Amazon Comprehend Medical will tap machine learning to read digitized patient records and other clinical notes, helping medical professionals identify key information contained within. Amazon Web Services has sold similar text analysis software for use in travel booking, customer support and supply-chain management, according to The Wall Street Journal, which reported on the software earlier Tuesday.
"The service will 'read' the text and then identify and return the medical information contained within it," Amazon said in a blog post Tuesday.
Machine learning is an aspect of artificial intelligence that's loosely modeled on the human brain. Once you've trained a neural network with real-world data, it can, for example, learn to spot a spam email, transcribe your spoken words into a text message or recognize a cat.
While other algorithms have been hampered by unstructured medical text, Amazon's software uses machine learning to recognize the ways doctors record their notes. Amazon said the software can extract data such as diagnosis, treatments and dosages, among other key data points.

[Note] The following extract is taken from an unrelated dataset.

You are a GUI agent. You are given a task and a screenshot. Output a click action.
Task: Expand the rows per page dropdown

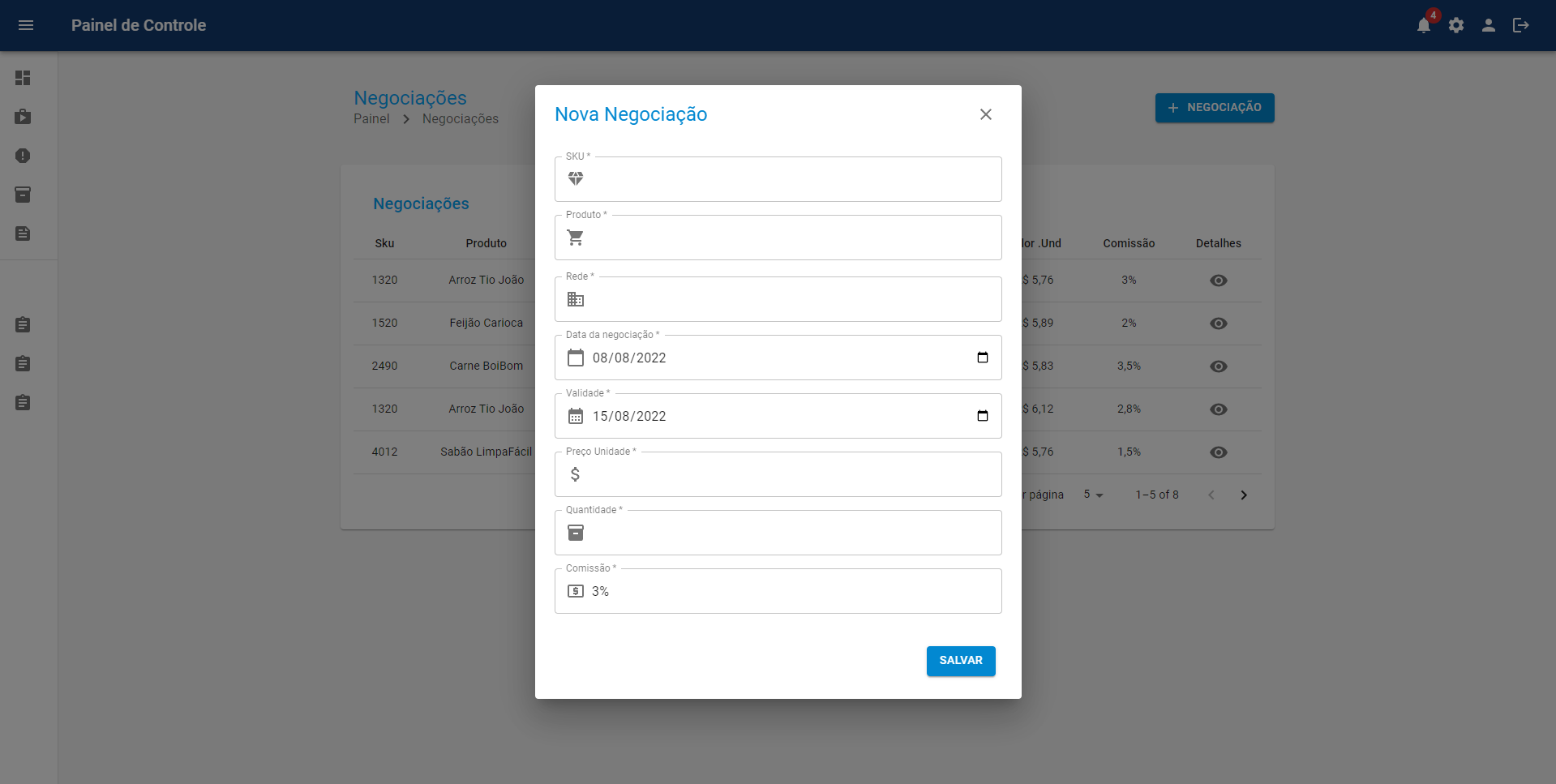pos(1094,495)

Amazon said the software will also better address privacy and protected health information requirements.
"No data processed by the service is stored or used for training," Amazon said.
Amazon's new software is the company's latest effort to tap into the $3 billion health care industry. Earlier this year, Amazon paid about $1 billion for PillPack, an online drug store that ships medications to people in the US in presorted dose packaging and caters to people who take multiple prescriptions a day.
Amazon isn't the only big tech company vying for a piece of the lucrative health care industry. Apple is reportedly in talks with the Department of Veterans Affairs to give military veterans portable access to their electronic medical records.